Androgen receptor (AR) targeting is an important therapeutic strategy for treating prostate cancer. Most tumors progress to castration-resistant prostate cancer (CRPC) and develop the neuroendocrine (NE) phenotype under androgen deprivation therapy (ADT). The molecular basis for NE transdifferentiation after ADT remains incompletely understood. Herein, we show that an immunocyte expression protein, ZBTB46, induces inflammatory response gene expression and contributes to NE differentiation of prostate cancer cells. We demonstrated a molecular mechanism whereby ZBTB46 can be regulated by the androgen-responsive gene, SPDEF, and is associated with NE prostate cancer (NEPC) differentiation. In addition, ZBTB46 acts as a transcriptional coactivator that binds to the promoter of prostaglandin-endoperoxide synthase 1 (PTGS1) and transcriptionally regulated PTGS1 levels. Overexpression of ZBTB46 decreases the sensitivity of the combination of enzalutamide and a PTGS1 inhibitor; however, knockdown of ZBTB46 sensitizes the PTGS1 inhibitor and reduces tumor malignancy. ZBTB46 is inversely correlated with SPDEF and is increased in higher tumor grades and small-cell NE prostate cancer (SCNC) patients, which are positively associated with PTGS1. Our findings suggest that the induction of ZBTB46 results in increased PTGS1 expression, which is associated with NEPC progression and linked to the dysregulation of the AR-SPDEF pathway.

Loss of SPDEF and gain of TGFBI activity after androgen deprivation therapy promote EMT and bone metastasis of prostate cancer.

Androgen deprivation therapy (ADT) targeting the androgen receptor (AR) is a standard therapeutic regimen for treating prostate cancer.
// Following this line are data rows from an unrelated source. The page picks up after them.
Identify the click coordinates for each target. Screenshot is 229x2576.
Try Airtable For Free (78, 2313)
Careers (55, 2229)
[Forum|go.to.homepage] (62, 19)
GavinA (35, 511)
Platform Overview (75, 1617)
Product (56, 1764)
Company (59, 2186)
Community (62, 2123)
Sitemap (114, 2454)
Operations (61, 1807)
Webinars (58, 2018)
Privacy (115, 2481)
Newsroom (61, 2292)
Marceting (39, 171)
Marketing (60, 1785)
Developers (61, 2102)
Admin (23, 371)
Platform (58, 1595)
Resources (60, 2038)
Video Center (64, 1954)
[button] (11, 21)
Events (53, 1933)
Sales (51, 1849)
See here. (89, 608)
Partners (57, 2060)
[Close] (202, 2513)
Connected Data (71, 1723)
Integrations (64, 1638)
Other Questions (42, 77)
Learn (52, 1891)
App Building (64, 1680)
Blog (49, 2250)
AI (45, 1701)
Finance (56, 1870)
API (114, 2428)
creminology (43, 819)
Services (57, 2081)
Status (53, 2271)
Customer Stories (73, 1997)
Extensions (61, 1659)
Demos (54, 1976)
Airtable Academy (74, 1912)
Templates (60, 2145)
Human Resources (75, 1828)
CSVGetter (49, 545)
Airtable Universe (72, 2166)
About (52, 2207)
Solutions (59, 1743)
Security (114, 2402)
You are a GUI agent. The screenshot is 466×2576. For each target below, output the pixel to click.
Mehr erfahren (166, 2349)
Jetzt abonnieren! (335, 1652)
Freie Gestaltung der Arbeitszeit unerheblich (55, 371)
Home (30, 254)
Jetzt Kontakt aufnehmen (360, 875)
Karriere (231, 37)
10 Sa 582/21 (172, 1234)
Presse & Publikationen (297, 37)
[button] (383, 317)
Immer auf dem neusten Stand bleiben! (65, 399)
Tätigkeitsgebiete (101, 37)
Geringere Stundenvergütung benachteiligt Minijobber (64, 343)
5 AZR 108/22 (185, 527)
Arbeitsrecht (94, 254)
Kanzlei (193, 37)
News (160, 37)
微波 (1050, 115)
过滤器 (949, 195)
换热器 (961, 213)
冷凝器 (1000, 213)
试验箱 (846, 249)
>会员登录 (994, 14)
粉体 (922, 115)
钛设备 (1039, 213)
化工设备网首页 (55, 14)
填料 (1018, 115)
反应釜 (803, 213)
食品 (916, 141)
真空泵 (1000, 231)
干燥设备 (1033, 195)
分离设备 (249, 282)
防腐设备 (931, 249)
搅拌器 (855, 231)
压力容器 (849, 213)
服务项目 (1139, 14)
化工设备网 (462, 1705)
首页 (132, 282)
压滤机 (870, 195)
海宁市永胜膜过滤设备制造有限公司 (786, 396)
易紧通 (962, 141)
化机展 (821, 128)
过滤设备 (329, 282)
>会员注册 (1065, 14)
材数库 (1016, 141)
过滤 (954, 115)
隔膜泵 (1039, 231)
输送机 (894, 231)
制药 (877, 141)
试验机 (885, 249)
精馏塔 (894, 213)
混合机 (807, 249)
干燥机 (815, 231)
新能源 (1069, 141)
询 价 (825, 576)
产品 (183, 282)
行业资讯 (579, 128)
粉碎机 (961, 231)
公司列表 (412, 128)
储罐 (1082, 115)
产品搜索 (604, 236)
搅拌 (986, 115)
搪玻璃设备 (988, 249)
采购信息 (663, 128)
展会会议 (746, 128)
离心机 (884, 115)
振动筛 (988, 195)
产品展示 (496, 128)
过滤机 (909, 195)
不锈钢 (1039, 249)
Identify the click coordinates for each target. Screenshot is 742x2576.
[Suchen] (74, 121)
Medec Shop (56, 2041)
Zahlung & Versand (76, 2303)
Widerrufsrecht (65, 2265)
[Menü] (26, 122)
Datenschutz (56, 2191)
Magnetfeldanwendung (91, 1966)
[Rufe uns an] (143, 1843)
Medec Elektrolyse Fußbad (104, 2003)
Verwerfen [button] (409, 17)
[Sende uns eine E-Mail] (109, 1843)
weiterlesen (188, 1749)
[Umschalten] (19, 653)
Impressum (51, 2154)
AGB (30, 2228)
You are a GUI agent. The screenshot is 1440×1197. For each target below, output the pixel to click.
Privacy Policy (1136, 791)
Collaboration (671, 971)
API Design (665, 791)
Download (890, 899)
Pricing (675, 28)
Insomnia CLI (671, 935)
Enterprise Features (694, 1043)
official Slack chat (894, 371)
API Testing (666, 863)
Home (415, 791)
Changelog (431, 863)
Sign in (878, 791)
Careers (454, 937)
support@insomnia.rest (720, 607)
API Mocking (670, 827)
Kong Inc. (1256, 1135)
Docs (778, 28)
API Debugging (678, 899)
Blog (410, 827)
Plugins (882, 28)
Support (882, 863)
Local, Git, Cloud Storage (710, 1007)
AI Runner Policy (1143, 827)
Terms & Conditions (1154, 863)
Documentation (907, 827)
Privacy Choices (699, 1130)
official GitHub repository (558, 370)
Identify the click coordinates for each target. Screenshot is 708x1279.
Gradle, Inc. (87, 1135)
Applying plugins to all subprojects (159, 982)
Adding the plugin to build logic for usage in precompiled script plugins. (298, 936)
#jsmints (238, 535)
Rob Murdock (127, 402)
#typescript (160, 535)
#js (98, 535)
However, most tumors progress to metastatic castration-resistant prostate cancer after ADT. We identified the type 1, 2, and 4 collagen-binding protein transforming growth factor-ß (TGFß)-induced protein (TGFBI) as an important factor in the epithelial-to-mesenchymal transition (EMT) and malignant progression of prostate cancer. In prostate cancer cell lines, AR signaling stimulated the activity of the transcription factor SPDEF, which repressed the expression of TGFBI ADT, AR antagonism, or overexpression of TGFBI inhibited the activity of SPDEF and enhanced the proliferation rates of prostate cancer cells. Knockdown of TGFBI suppressed migration and proliferation in cultured cells and reduced prostate tumor growth and brain and bone metastasis in xenograft models, extending the survival of tumor-bearing mice. Analysis of prostate tissue samples collected before and after ADT from the same patients showed that ADT reduced the nuclear abundance of SPDEF and increased the production of TGFBI. Our findings suggest that induction of TGFBI promotes prostate cancer growth and metastasis and can be caused by dysregulation or therapeutic inhibition of AR signaling.